* _Set exercise_: Lay out the rows below, from the line containing "Screen dimensions: 478x248" through the line containing "Select the Lanreath", inclusive, as a two-column CSV headed request and answer. Give one line per request, with its text and its answer each in a single quoted field and line breaks replaced by spaces.

* _Records_:
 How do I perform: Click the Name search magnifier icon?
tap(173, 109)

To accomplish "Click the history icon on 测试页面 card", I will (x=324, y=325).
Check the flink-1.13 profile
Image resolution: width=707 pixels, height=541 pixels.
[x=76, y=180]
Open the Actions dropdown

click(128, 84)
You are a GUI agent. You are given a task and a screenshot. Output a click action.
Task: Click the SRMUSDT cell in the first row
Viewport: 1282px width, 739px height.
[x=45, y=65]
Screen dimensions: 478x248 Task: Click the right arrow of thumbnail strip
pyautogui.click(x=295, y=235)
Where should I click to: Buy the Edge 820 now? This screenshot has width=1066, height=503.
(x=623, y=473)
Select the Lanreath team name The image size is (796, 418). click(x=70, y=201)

==

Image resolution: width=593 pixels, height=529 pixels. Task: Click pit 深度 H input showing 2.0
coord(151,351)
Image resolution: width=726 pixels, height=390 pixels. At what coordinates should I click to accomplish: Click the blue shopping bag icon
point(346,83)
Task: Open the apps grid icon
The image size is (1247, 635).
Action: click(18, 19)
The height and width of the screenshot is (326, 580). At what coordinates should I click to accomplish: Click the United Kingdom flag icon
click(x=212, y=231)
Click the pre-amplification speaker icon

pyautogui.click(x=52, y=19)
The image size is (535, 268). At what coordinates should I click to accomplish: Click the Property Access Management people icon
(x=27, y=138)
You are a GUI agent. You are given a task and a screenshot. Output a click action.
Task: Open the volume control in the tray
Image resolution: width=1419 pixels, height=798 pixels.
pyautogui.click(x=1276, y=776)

* _Solution below_:
request,answer
"Screen dimensions: 478x248 Task: Click the right arrow of thumbnail strip","pyautogui.click(x=295, y=235)"
"Where should I click to: Buy the Edge 820 now? This screenshot has width=1066, height=503.","(x=623, y=473)"
"Select the Lanreath team name The image size is (796, 418).","click(x=70, y=201)"